Monoclonal antibodies against immunodeterminants associated with the alpha and beta subunits of human chorionic gonadotropin.

Spleen cells of BALB/c mice immunized with human chorionic gonadotropin (HCG), a glycopeptide hormone composed of two nonidentical alpha and beta subunits, were fused with NS-1 mouse myeloma cells. Two hybrid cell lines, cone PC2 and clone PD3 secreting monoclonal antibodies (McAb) to HCG were isolated. With the aid of a double antibody radioimmunoassay it was established that PC2-McAb recognizes an immunodeterminant associated with beta-HCG subunit, whereas, PD3-McAb recognizes an epitope present on the alpha-HCG subunit.

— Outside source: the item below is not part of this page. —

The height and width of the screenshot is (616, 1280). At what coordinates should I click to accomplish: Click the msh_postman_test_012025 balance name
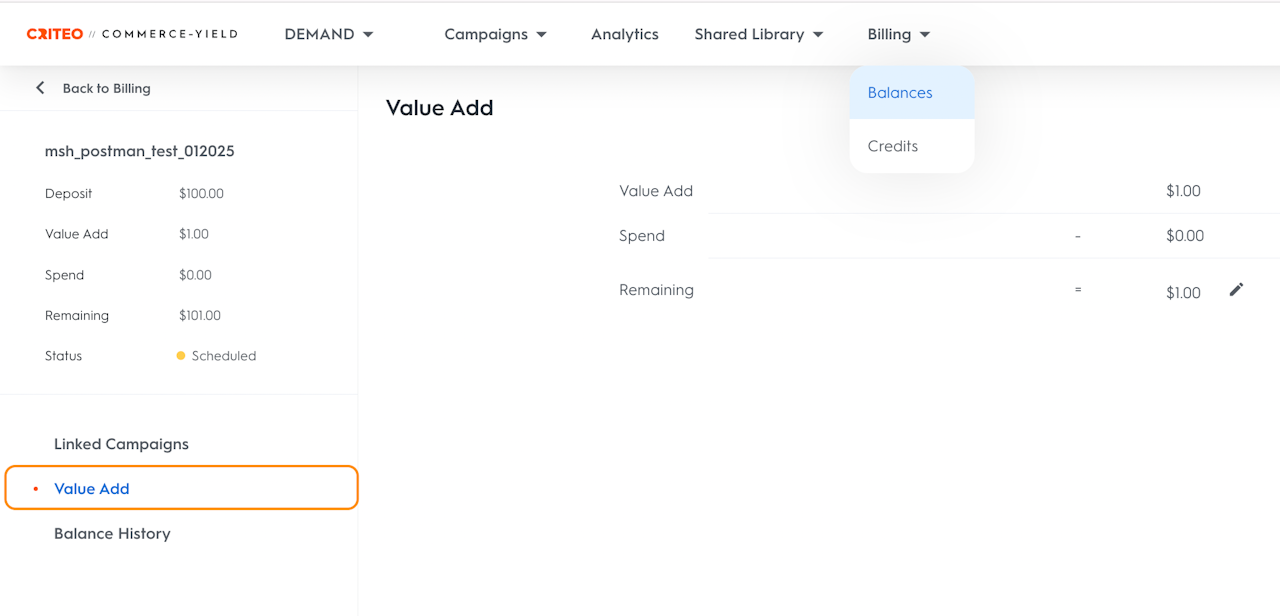tap(140, 152)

Both monoclonal antibodies showed an affinity constant of approximately 5 X 10(10) L/M. Because of these immunological characteristics, only PC2-McAb specifically reacts with HCG and shows cross-reactivities of less than 0.1% to other related human glycopeptide hormones. On the other hand, using a hemagglutination test based on antibody induced agglutination of sheep red blood cells coated with HCG, it was shown that only PD3-McAb is capable of inducing a positive reaction, although both monoclonal antibodies have a similar binding capacity to the coated cells. The potential of these two new monoclonal reagents for the qualitative detection and quantitative determination of HCG in human biological fluids is discussed.